IMSA teams prepare for ‘sprint race’ at Long Beach


LONG BEACH, California – After the two longest races of the season, the IMSA WeatherTech SportsCar Series switches gears for its shortest event on the calendar.

It’s Saturday’s 100-minute BUBBA Burger Long Beach Grand Prix, the headline act of Saturday’s full day of racing at the Acura Grand Prix of Long Beach.

It tests the versatility range of the drivers on the DPi and GTLM teams. Instead of the long endurance events, such as the Rolex 24 at Daytona in January and the Mobil 1 12 Hours of Sebring in March, there is no margin for error in Saturday’s 100-minute sprint to the finish.

Everything takes on added pressure, from shorter practice sessions, to qualifications, to race strategy. Even the mandatory driver change has more pressure because the slightest mistake can be the difference in track position on a race course that is so narrow, it’s probably the hardest circuit on the schedule to pass.

The Long Beach street course is just 1.968-mile with 11 turns.

“It’s a tight, short course,” Tommy Milner, one of the drivers for Chevrolet in the Corvette C7.R with Oliver Gavin in the GTLM Class, told “There are some corners that are more important for lap times. The hairpin in the last corner is a pretty important corner for as unique as it is. It’s something we don’t see normally on our calendar. It leads onto the long straightaway.
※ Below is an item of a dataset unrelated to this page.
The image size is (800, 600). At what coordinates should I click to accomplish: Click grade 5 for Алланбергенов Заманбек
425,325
Getting that hairpin turn down and into the corner is not only important for lap time, but also for race craft and protecting from a passing opportunity for the car behind or putting yourself in position to pass the car ahead of you.

“While it is the slowest and not the most fun corner on the track, it is very unique. To get that hairpin turn down and figured out is a pretty important corner not only for lap time, but also for racing.”
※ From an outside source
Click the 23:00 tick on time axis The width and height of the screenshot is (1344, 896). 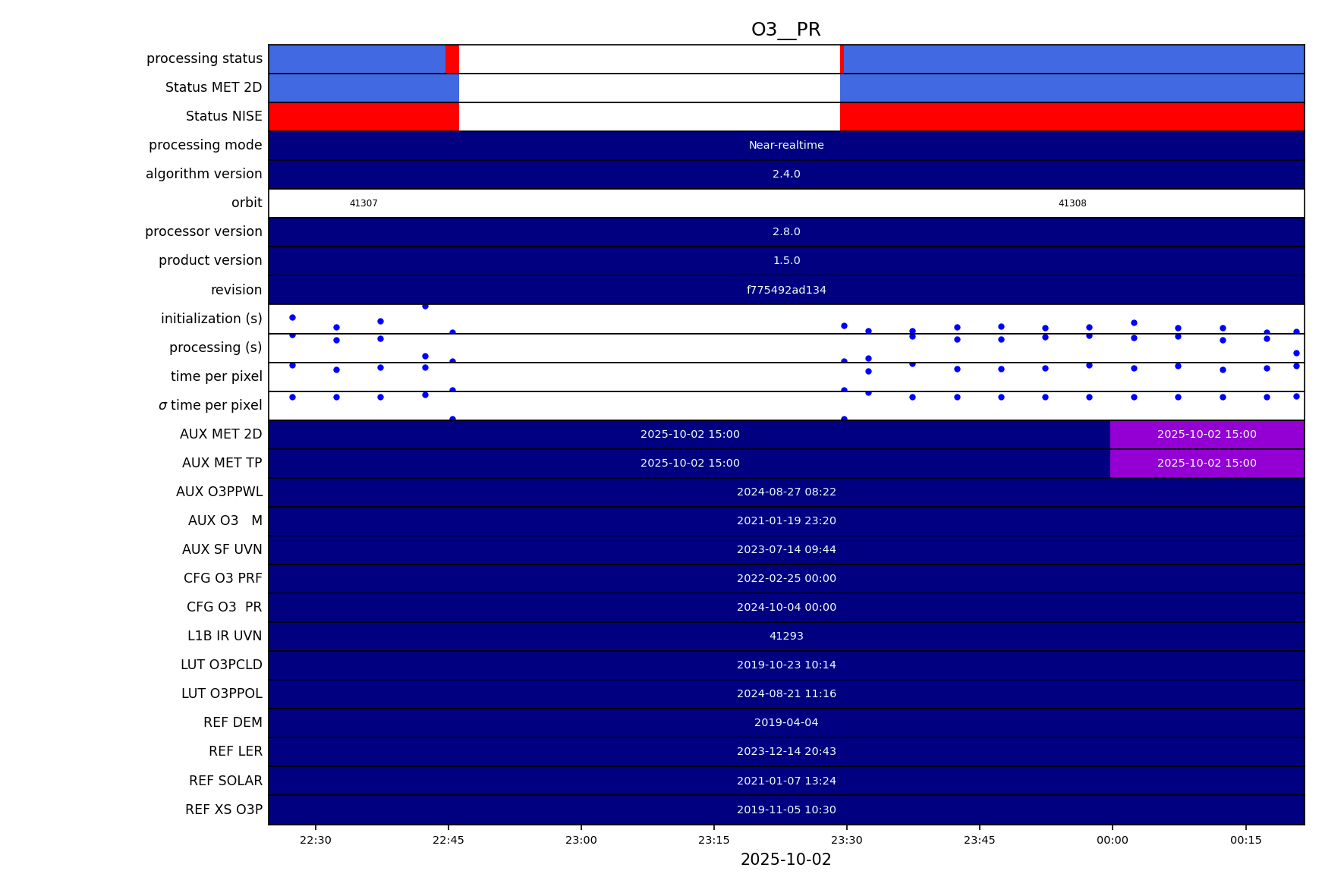[581, 840]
Milner and Gavin are currently eighth in the GTLM standings after finishing eighth in class at both Daytona and Sebring. But they’ve won each of the past two years at Long Beach and won the 2016 GTLM championship.

Joao Barbosa competes in IMSA’s top Daytona Prototype International class. He co-drives the No. 5 Mustang Sampling Cadillac DPi-V.R with Filipe Albuquerque. They are currently fourth in the DPi championship standings with a third-place result at Sebring and a seventh-place outing at Daytona.
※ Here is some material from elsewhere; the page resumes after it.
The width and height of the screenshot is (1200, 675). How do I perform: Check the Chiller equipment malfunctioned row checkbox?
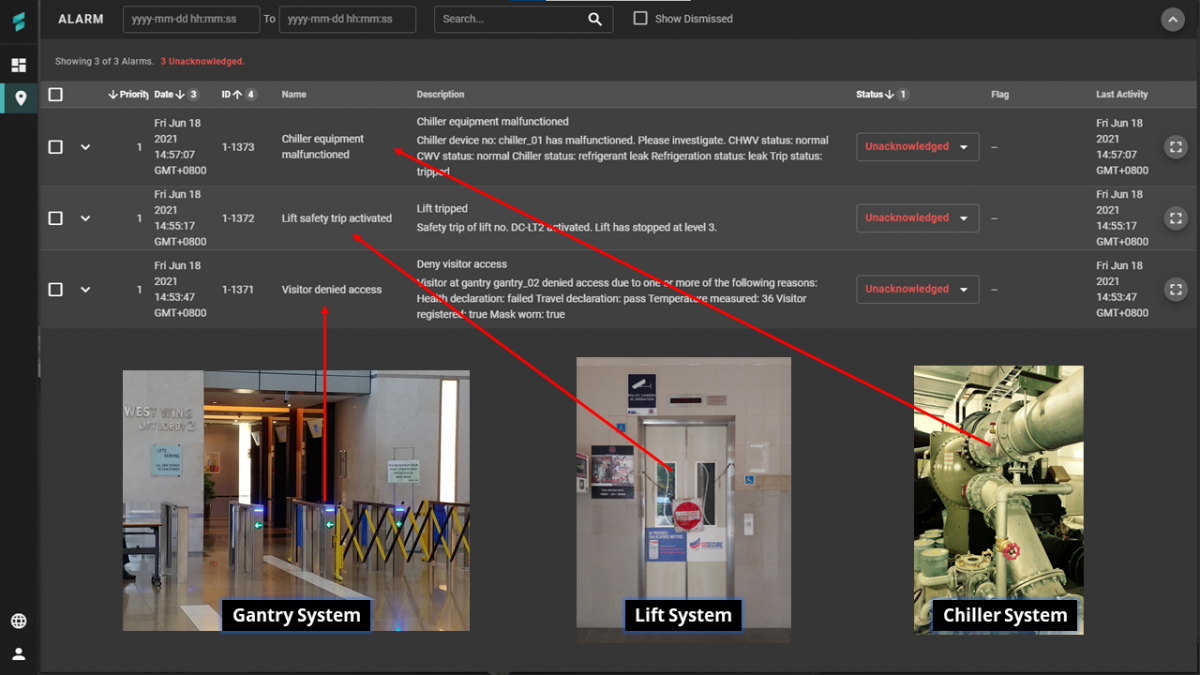[x=56, y=147]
Barbosa admits after the two long endurance races of the season, everything speeds up in the 100 minutes of competition at Long Beach.

“Actually, it’s a very challenging race not only for the drivers, but also for the team,” Barbosa told “Just to get the right strategy for that race is the key point. Coming after the two longest races of the season, and now, it’s a sprint.

“Last year, the team did a great job and ended up winning the race with great strategy and great race. It’s a great challenge because with a short race, track position and fuel consumption, everything is super critical in a short race like that, especially on a street course where overtaking is difficult.”

If the Rolex 24 at Daytona is like simmering all day in a Crock Pot, the BUBBA Burger Long Beach Grand Prix is like preparing a meal in a pressure cooker.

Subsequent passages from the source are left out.